- Opening Delimiter -
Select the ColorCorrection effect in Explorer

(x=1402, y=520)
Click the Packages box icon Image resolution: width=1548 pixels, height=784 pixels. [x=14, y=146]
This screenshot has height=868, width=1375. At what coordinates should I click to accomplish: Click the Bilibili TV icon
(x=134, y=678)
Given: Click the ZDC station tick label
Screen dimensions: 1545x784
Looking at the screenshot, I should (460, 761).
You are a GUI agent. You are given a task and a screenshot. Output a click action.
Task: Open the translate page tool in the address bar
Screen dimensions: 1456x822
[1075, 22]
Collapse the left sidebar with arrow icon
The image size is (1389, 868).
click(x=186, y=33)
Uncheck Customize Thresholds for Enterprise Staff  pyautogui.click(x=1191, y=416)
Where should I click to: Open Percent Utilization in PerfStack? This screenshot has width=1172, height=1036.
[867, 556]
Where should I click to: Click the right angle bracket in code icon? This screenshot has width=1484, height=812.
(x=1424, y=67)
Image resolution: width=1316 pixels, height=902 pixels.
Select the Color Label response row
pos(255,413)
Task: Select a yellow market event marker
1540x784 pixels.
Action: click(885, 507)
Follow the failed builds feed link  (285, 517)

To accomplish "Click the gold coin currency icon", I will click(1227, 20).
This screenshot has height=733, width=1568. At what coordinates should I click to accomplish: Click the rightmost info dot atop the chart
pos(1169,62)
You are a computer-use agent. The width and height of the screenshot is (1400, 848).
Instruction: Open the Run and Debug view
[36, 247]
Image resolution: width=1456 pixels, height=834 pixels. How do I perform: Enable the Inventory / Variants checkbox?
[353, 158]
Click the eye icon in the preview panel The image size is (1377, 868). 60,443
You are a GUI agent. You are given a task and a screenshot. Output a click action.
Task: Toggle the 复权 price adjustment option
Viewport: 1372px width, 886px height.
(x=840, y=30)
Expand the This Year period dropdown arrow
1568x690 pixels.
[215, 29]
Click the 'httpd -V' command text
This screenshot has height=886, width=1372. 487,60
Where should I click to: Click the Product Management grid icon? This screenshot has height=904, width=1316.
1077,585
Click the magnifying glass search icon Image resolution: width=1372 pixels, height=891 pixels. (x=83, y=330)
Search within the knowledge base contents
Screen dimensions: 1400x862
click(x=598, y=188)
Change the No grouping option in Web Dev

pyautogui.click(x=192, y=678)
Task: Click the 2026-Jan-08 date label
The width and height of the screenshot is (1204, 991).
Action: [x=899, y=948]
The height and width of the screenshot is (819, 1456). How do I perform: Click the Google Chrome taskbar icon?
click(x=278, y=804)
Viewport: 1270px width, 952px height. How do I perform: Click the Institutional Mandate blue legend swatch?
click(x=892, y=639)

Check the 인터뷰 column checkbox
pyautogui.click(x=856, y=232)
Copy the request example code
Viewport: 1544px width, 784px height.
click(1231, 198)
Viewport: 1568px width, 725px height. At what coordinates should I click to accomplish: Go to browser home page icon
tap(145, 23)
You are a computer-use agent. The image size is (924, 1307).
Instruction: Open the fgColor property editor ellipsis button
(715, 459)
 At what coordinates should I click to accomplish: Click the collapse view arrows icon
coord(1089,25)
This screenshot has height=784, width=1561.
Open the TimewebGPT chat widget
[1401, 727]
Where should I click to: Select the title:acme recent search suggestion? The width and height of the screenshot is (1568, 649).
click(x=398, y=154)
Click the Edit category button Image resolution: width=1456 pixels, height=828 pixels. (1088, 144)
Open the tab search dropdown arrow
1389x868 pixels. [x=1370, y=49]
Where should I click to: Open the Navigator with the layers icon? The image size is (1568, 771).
- Closing Delimiter -
Every entry should be output again exactly as written.

TASK ANSWER:
Select the ColorCorrection effect in Explorer

(x=1402, y=520)
Click the Packages box icon Image resolution: width=1548 pixels, height=784 pixels. [x=14, y=146]
This screenshot has height=868, width=1375. At what coordinates should I click to accomplish: Click the Bilibili TV icon
(x=134, y=678)
Given: Click the ZDC station tick label
Screen dimensions: 1545x784
Looking at the screenshot, I should (460, 761).
You are a GUI agent. You are given a task and a screenshot. Output a click action.
Task: Open the translate page tool in the address bar
Screen dimensions: 1456x822
[1075, 22]
Collapse the left sidebar with arrow icon
The image size is (1389, 868).
click(x=186, y=33)
Uncheck Customize Thresholds for Enterprise Staff  pyautogui.click(x=1191, y=416)
Where should I click to: Open Percent Utilization in PerfStack? This screenshot has width=1172, height=1036.
[867, 556]
Where should I click to: Click the right angle bracket in code icon? This screenshot has width=1484, height=812.
(x=1424, y=67)
Image resolution: width=1316 pixels, height=902 pixels.
Select the Color Label response row
pos(255,413)
Task: Select a yellow market event marker
1540x784 pixels.
Action: click(885, 507)
Follow the failed builds feed link  (285, 517)

To accomplish "Click the gold coin currency icon", I will click(1227, 20).
This screenshot has height=733, width=1568. At what coordinates should I click to accomplish: Click the rightmost info dot atop the chart
pos(1169,62)
You are a computer-use agent. The width and height of the screenshot is (1400, 848).
Instruction: Open the Run and Debug view
[36, 247]
Image resolution: width=1456 pixels, height=834 pixels. How do I perform: Enable the Inventory / Variants checkbox?
[353, 158]
Click the eye icon in the preview panel The image size is (1377, 868). 60,443
You are a GUI agent. You are given a task and a screenshot. Output a click action.
Task: Toggle the 复权 price adjustment option
Viewport: 1372px width, 886px height.
(x=840, y=30)
Expand the This Year period dropdown arrow
1568x690 pixels.
[215, 29]
Click the 'httpd -V' command text
This screenshot has height=886, width=1372. 487,60
Where should I click to: Click the Product Management grid icon? This screenshot has height=904, width=1316.
1077,585
Click the magnifying glass search icon Image resolution: width=1372 pixels, height=891 pixels. (x=83, y=330)
Search within the knowledge base contents
Screen dimensions: 1400x862
click(x=598, y=188)
Change the No grouping option in Web Dev

pyautogui.click(x=192, y=678)
Task: Click the 2026-Jan-08 date label
The width and height of the screenshot is (1204, 991).
Action: [x=899, y=948]
The height and width of the screenshot is (819, 1456). How do I perform: Click the Google Chrome taskbar icon?
click(x=278, y=804)
Viewport: 1270px width, 952px height. How do I perform: Click the Institutional Mandate blue legend swatch?
click(x=892, y=639)

Check the 인터뷰 column checkbox
pyautogui.click(x=856, y=232)
Copy the request example code
Viewport: 1544px width, 784px height.
click(1231, 198)
Viewport: 1568px width, 725px height. At what coordinates should I click to accomplish: Go to browser home page icon
tap(145, 23)
You are a computer-use agent. The image size is (924, 1307).
Instruction: Open the fgColor property editor ellipsis button
(715, 459)
 At what coordinates should I click to accomplish: Click the collapse view arrows icon
coord(1089,25)
This screenshot has height=784, width=1561.
Open the TimewebGPT chat widget
[1401, 727]
Where should I click to: Select the title:acme recent search suggestion? The width and height of the screenshot is (1568, 649).
click(x=398, y=154)
Click the Edit category button Image resolution: width=1456 pixels, height=828 pixels. (1088, 144)
Open the tab search dropdown arrow
1389x868 pixels. [x=1370, y=49]
Where should I click to: Open the Navigator with the layers icon? The image size is (1568, 771).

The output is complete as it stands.